_Action item:_ All lines from the one containing "The image size" through the last line of the listing below are to be copied exactly. Exclude the pictures.

_Data for review:_

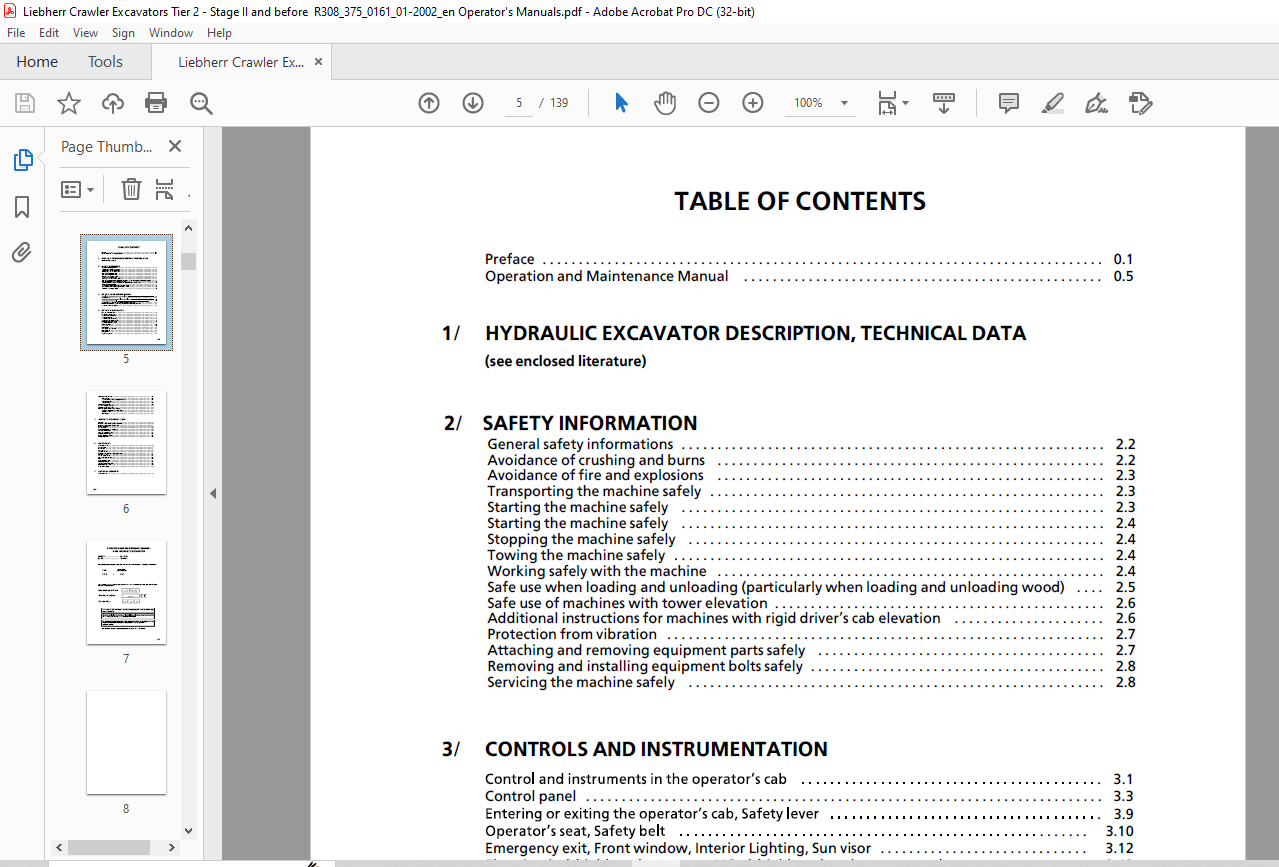Zoom out with the minus icon

click(x=709, y=103)
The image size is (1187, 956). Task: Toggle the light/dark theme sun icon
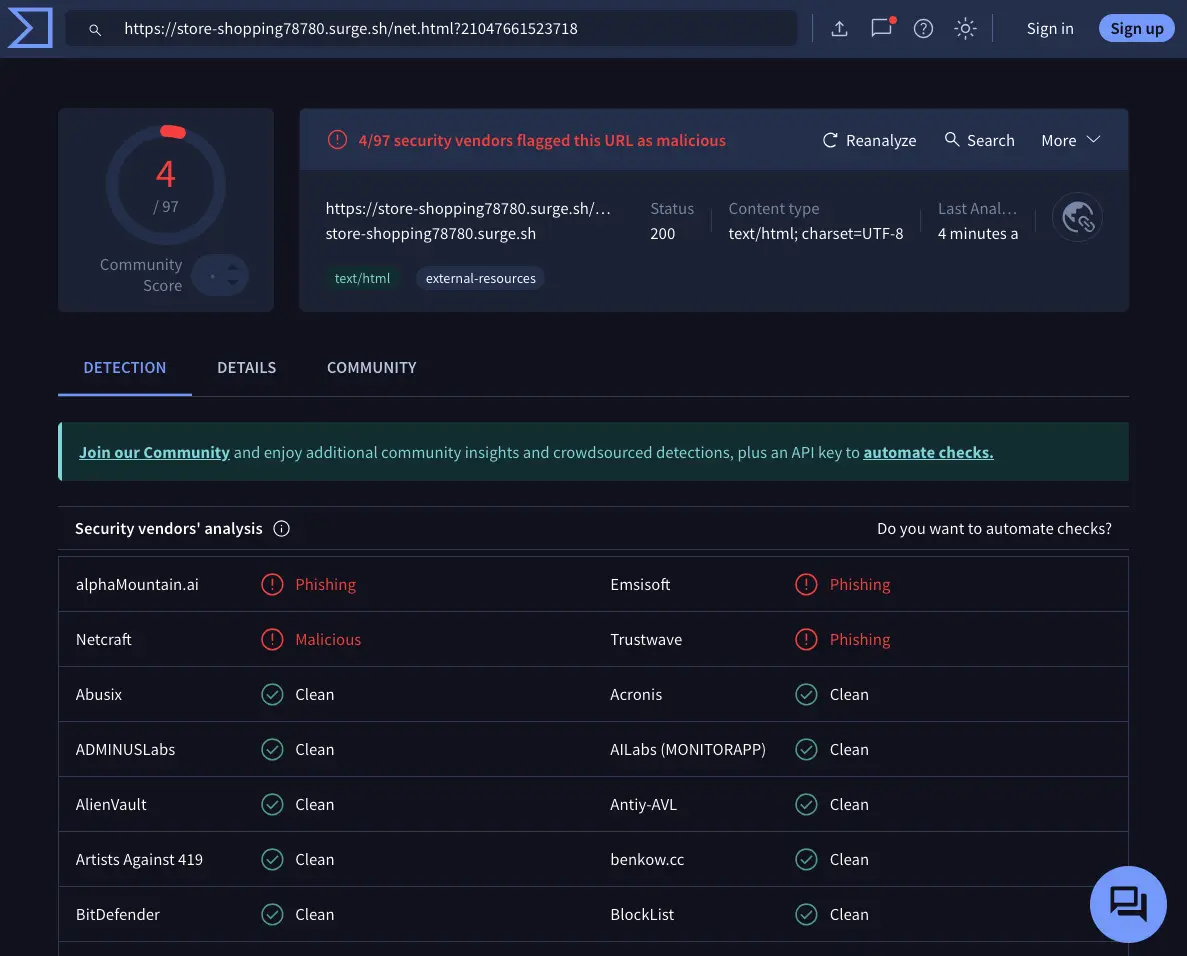[x=965, y=29]
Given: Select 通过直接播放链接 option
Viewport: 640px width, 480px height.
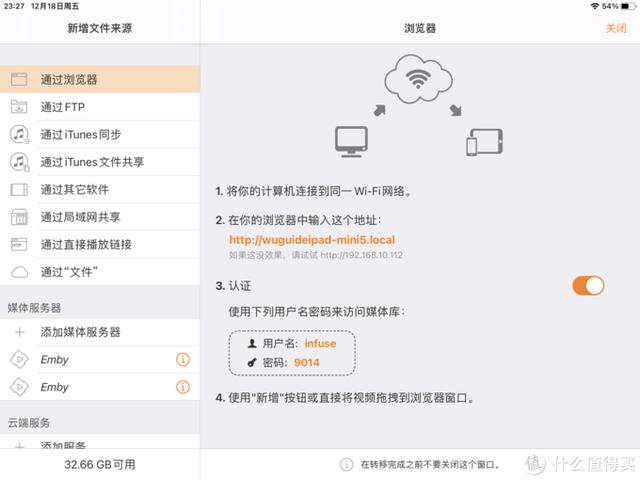Looking at the screenshot, I should point(100,244).
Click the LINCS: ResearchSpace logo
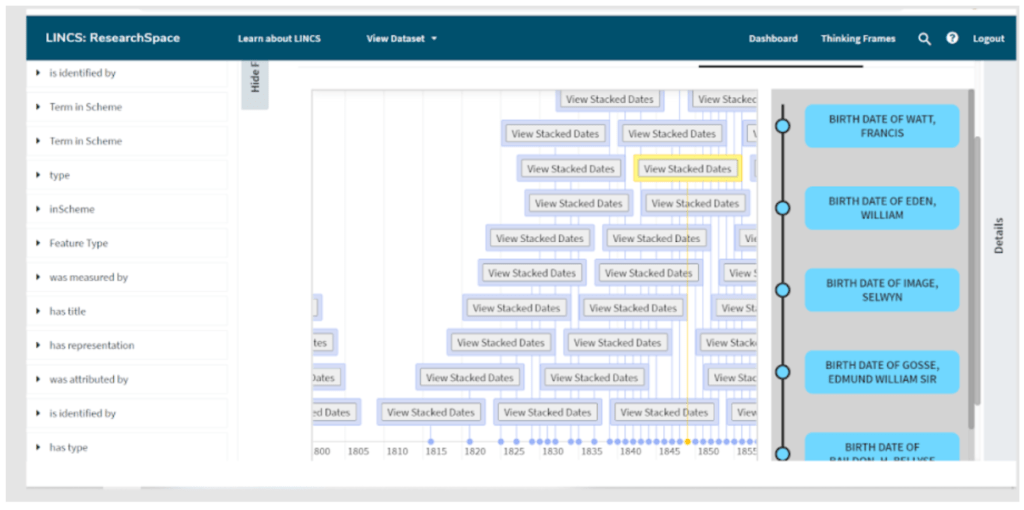1024x510 pixels. (x=113, y=38)
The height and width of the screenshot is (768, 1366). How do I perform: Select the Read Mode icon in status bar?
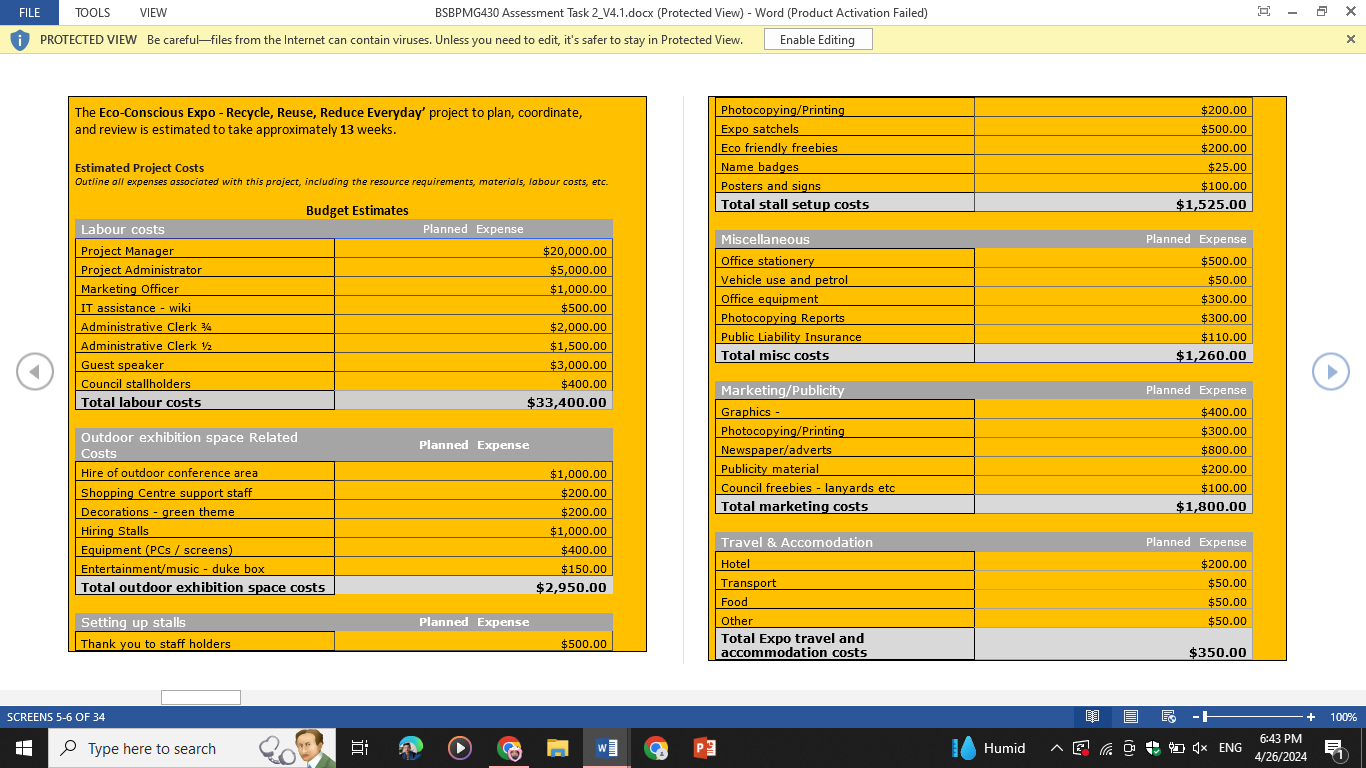1092,716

_Answer box:_
The image size is (1187, 956). Task: Toggle the light/dark theme sun icon
[x=965, y=29]
Given: Select 通过直接播放链接 option
Viewport: 640px width, 480px height.
Looking at the screenshot, I should point(100,244).
Click the LINCS: ResearchSpace logo
1024x510 pixels. (x=113, y=38)
The height and width of the screenshot is (768, 1366). How do I perform: Select the Read Mode icon in status bar?
1092,716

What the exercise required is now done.